━━━━━ STORED RECORDS

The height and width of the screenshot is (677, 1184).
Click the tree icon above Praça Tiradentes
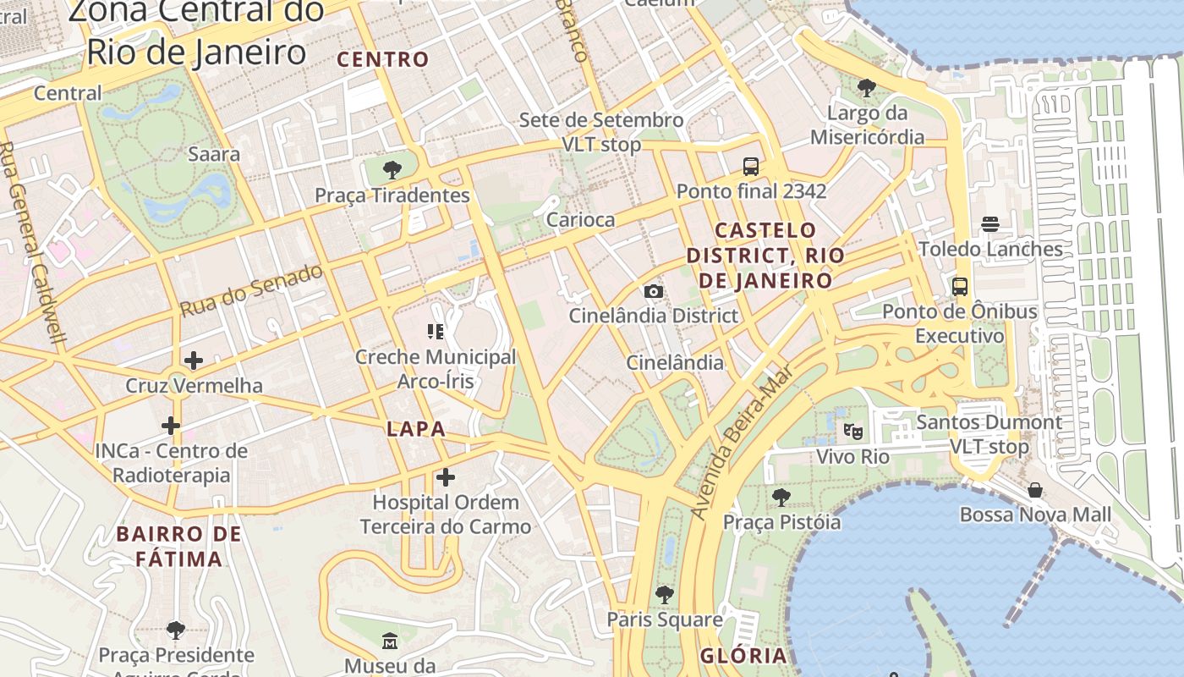click(x=392, y=170)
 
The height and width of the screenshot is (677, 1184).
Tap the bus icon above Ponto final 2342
click(x=751, y=166)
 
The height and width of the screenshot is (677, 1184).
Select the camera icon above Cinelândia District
click(x=653, y=291)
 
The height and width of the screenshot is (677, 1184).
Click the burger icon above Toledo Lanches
click(x=990, y=224)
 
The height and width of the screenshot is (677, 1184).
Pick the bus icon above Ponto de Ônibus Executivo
click(x=960, y=286)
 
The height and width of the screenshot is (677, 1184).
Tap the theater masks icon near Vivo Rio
click(x=853, y=432)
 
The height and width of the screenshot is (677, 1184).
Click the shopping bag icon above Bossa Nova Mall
click(x=1035, y=490)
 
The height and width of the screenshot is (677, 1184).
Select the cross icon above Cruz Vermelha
click(x=194, y=361)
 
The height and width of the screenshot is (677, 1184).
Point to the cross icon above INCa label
click(x=171, y=425)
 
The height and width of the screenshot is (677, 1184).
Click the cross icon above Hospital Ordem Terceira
click(x=446, y=477)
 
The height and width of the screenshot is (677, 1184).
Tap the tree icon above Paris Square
click(x=665, y=594)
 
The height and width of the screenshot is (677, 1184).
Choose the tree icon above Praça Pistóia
click(x=781, y=497)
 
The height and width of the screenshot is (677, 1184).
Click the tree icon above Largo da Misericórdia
click(x=867, y=87)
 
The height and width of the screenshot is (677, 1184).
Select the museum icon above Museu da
click(x=389, y=641)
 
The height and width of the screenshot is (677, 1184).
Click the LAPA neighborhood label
click(x=415, y=429)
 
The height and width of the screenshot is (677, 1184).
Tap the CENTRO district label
click(x=383, y=59)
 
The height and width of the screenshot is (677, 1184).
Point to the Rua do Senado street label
click(x=251, y=290)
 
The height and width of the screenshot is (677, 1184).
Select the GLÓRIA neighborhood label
click(x=743, y=656)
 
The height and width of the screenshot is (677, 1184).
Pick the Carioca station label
click(x=580, y=220)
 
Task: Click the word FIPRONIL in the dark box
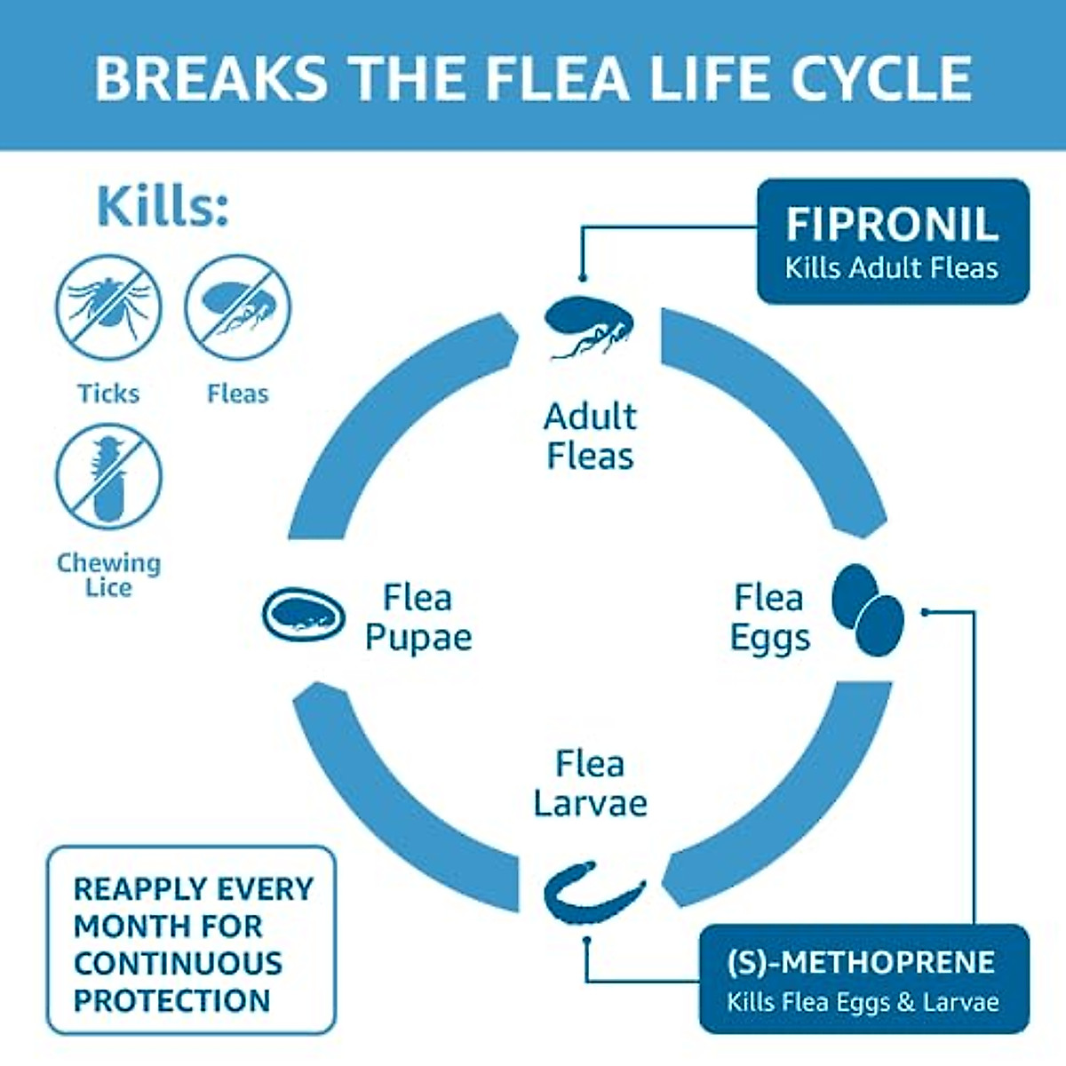891,224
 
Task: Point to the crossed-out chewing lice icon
108,477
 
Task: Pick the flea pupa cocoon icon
303,614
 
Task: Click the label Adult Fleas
590,436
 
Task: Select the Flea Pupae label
418,617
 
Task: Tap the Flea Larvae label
590,784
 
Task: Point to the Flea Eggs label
769,617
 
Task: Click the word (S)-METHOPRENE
860,963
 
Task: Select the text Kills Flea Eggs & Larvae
863,1003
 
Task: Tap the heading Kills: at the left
163,206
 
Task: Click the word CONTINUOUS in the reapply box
178,963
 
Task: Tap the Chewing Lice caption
108,575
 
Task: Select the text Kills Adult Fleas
891,268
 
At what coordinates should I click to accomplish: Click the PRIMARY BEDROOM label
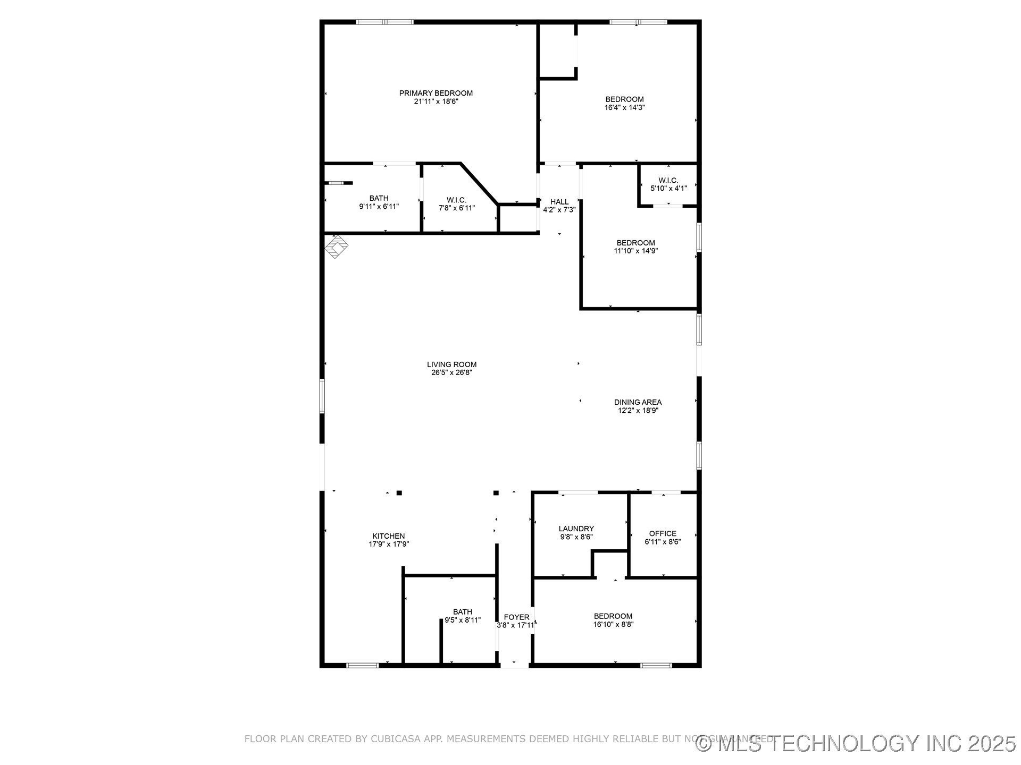(x=436, y=93)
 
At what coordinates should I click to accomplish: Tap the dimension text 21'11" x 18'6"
(x=436, y=101)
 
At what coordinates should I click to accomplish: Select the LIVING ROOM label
(x=451, y=364)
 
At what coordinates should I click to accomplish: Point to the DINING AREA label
(x=638, y=402)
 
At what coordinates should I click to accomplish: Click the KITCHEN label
(x=388, y=536)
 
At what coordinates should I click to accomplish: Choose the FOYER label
(x=516, y=617)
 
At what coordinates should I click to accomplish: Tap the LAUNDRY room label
(x=576, y=529)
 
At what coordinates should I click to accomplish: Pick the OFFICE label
(x=663, y=533)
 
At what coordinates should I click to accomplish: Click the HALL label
(x=559, y=202)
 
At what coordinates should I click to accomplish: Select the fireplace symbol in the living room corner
(x=337, y=246)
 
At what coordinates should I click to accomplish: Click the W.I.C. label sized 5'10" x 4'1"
(x=668, y=180)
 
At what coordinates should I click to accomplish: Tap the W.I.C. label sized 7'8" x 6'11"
(x=456, y=200)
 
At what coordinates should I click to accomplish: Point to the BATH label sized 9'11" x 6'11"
(x=379, y=198)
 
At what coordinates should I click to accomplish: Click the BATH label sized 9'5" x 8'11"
(x=462, y=611)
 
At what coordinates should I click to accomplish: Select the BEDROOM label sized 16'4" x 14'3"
(x=624, y=99)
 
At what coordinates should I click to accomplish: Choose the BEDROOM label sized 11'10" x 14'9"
(x=635, y=243)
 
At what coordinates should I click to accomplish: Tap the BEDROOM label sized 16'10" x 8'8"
(x=613, y=616)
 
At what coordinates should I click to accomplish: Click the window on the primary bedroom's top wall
(x=384, y=22)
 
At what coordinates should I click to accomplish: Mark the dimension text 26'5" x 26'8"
(x=451, y=373)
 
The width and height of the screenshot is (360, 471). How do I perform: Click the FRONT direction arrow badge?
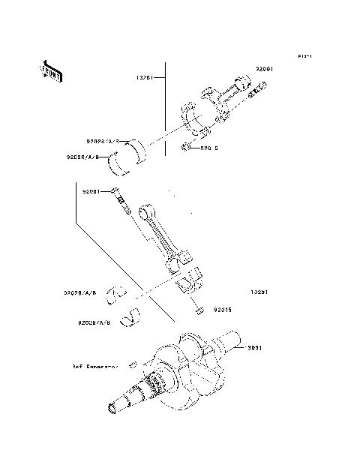pos(50,70)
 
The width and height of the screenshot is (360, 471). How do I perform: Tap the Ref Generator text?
pos(95,368)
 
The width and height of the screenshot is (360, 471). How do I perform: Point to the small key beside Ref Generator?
pos(132,364)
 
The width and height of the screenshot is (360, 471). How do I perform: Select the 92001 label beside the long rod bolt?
pos(92,191)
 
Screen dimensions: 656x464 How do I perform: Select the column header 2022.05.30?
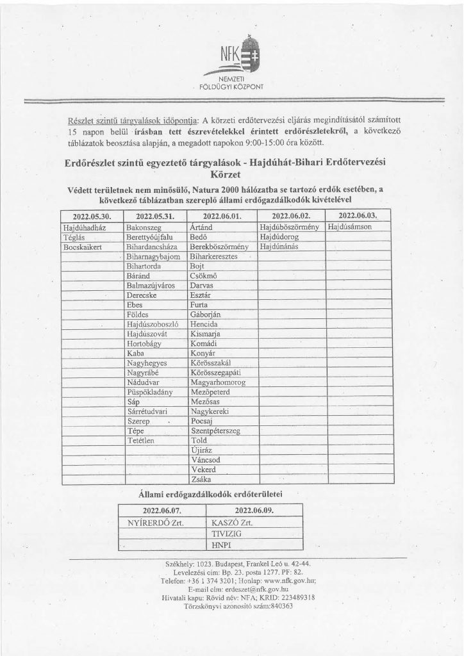point(92,217)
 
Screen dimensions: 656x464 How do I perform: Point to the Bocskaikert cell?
point(84,246)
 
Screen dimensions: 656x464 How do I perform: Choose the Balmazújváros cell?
point(151,286)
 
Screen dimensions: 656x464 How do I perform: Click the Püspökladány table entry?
point(152,391)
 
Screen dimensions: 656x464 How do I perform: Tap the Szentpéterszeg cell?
point(215,432)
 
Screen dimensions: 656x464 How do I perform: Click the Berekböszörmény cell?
point(219,246)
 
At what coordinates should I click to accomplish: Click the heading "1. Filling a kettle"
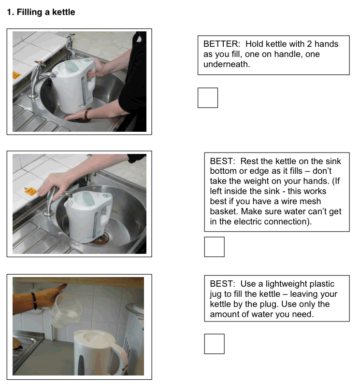click(x=41, y=12)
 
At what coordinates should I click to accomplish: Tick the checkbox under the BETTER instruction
click(x=208, y=98)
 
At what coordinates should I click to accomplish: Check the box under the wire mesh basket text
click(x=214, y=247)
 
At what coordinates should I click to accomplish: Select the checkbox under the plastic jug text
click(x=214, y=344)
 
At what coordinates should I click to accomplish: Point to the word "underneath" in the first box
click(x=227, y=64)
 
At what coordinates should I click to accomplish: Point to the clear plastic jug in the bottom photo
click(x=66, y=311)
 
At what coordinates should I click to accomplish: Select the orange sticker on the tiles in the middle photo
click(x=31, y=192)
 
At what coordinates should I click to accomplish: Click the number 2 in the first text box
click(x=310, y=44)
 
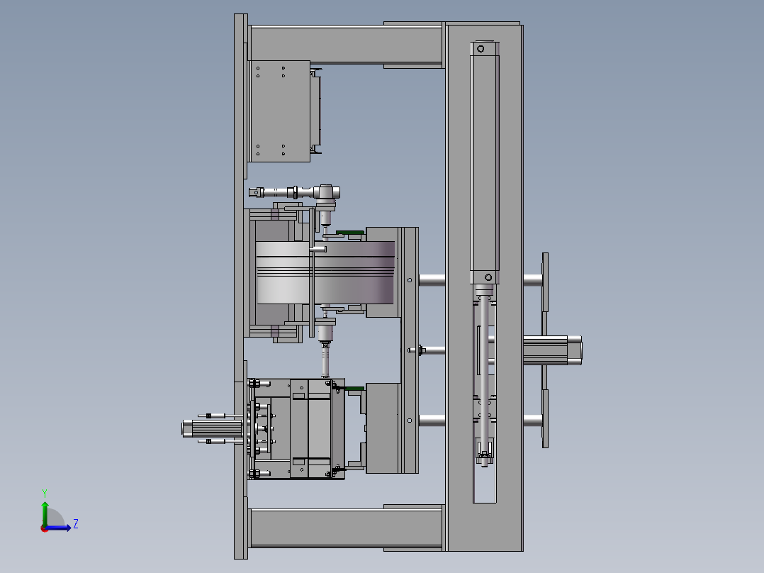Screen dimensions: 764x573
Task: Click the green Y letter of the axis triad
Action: [x=45, y=493]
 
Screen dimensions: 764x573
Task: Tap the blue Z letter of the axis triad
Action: [x=76, y=524]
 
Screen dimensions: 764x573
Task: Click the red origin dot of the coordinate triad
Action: [x=45, y=528]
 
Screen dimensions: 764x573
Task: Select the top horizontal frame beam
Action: [x=346, y=45]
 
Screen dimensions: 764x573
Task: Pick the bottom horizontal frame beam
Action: [x=346, y=528]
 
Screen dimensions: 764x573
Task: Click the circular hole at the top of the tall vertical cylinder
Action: [x=481, y=49]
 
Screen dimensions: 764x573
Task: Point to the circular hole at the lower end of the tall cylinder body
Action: [x=488, y=277]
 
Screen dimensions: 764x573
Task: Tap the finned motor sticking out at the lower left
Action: [x=213, y=428]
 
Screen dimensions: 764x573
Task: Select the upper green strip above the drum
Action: [x=350, y=233]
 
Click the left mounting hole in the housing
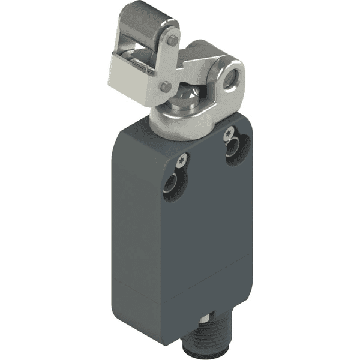coord(177,182)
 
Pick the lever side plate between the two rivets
coord(169,65)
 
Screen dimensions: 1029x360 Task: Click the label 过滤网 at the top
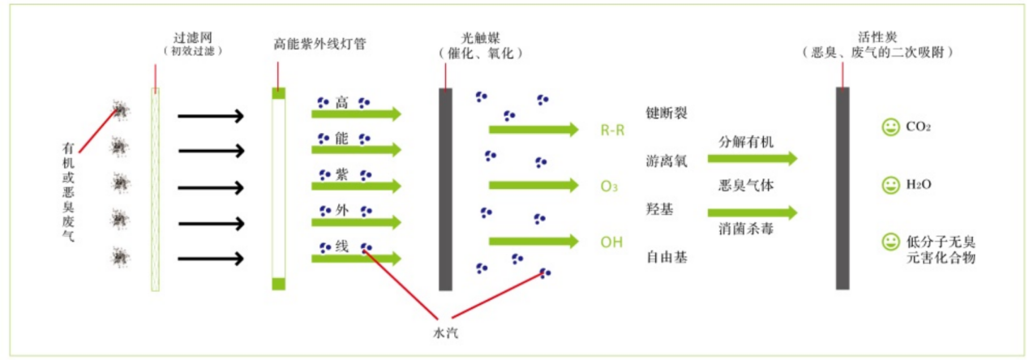(192, 37)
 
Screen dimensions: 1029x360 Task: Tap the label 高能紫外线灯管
(319, 44)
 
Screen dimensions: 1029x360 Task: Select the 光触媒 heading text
(481, 37)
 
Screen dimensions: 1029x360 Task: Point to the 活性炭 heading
(877, 36)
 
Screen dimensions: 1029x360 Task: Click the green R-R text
(612, 131)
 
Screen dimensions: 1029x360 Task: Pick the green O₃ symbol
(609, 186)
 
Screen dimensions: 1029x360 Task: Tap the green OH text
(611, 242)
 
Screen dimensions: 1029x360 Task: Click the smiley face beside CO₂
(890, 126)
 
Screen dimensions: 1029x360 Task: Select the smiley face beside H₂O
(890, 185)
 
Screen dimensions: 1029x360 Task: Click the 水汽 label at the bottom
(446, 333)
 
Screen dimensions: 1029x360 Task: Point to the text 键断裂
(667, 113)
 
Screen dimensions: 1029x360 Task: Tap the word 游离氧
(667, 161)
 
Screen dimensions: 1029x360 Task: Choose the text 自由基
(667, 257)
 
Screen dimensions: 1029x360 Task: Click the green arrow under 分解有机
(752, 158)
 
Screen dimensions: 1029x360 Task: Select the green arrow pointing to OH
(534, 241)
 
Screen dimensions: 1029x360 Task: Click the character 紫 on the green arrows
(341, 174)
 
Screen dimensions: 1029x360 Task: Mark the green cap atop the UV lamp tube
(278, 93)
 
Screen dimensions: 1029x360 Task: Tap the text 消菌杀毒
(746, 229)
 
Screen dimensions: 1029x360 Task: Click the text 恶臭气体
(746, 186)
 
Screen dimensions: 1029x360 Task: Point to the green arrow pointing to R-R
(534, 130)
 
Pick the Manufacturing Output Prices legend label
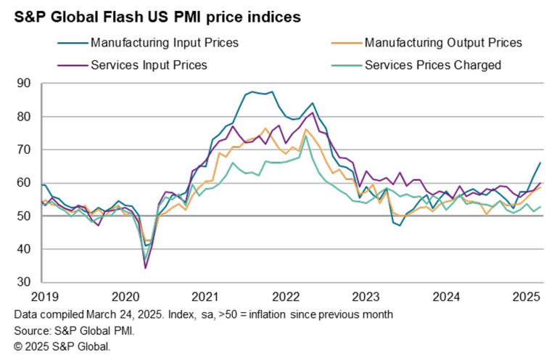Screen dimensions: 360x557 [443, 43]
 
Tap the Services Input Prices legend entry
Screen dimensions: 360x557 [149, 65]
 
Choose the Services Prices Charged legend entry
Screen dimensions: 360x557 [433, 65]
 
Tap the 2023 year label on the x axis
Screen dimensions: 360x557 [366, 297]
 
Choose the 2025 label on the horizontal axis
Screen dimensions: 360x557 [527, 297]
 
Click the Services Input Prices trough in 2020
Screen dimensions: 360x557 [145, 268]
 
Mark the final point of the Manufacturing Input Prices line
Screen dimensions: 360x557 [540, 163]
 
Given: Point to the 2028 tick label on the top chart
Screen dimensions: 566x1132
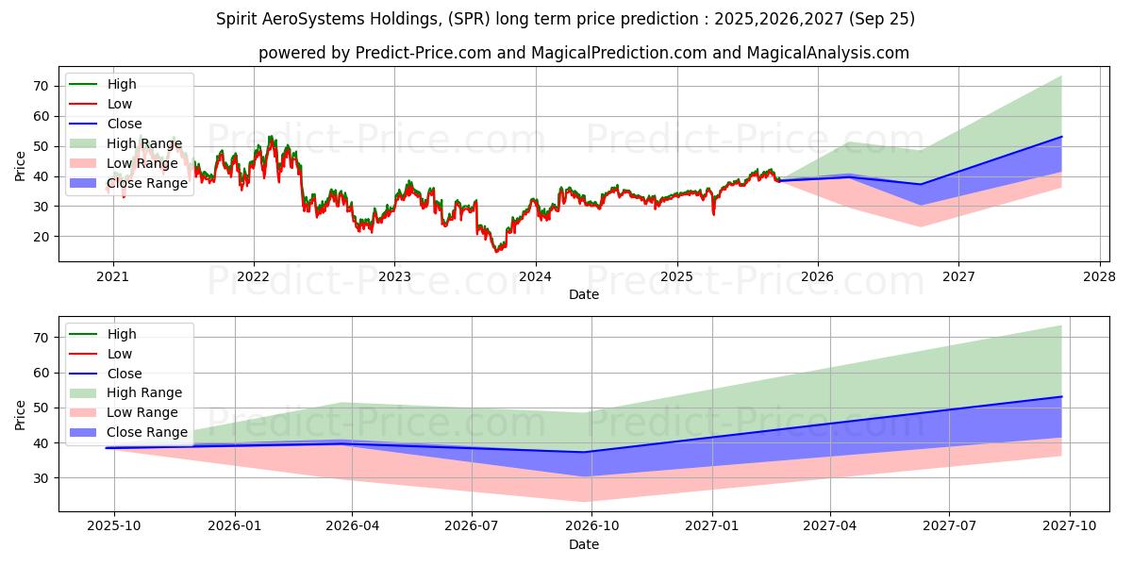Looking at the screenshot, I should [1100, 276].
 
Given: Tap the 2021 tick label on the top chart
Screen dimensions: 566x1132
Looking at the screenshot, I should [113, 276].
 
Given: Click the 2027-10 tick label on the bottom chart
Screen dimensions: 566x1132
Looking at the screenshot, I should [1070, 526].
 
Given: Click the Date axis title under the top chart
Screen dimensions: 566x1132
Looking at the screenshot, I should [583, 295].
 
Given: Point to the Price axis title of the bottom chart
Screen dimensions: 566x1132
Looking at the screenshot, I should [20, 414].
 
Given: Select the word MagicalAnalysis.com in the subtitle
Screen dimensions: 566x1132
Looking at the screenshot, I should [828, 53].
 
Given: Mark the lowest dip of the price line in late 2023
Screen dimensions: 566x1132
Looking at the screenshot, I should [497, 252].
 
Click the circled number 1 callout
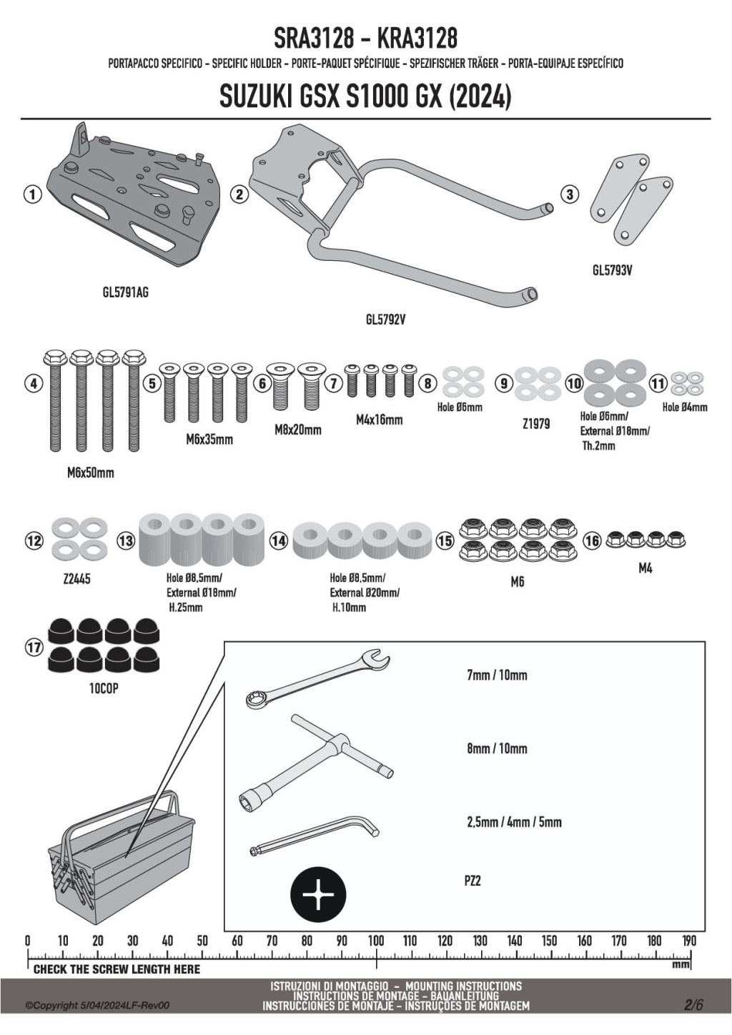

━━━━━━━━━━

EXERCISE GOAL: Can you express the records from the line containing "long rod bolt?" through the line containing "point(92,217)" as a JSON list of strings, one string per line with blank lines omitted, and leave the pictures out?

EXERCISE OUTPUT:
[
  "The width and height of the screenshot is (360, 471). How do I perform: Select the 92001 label beside the long rod bolt?",
  "pos(92,191)",
  "Screen dimensions: 656x464 How do I perform: Select the column header 2022.05.30?",
  "point(92,217)"
]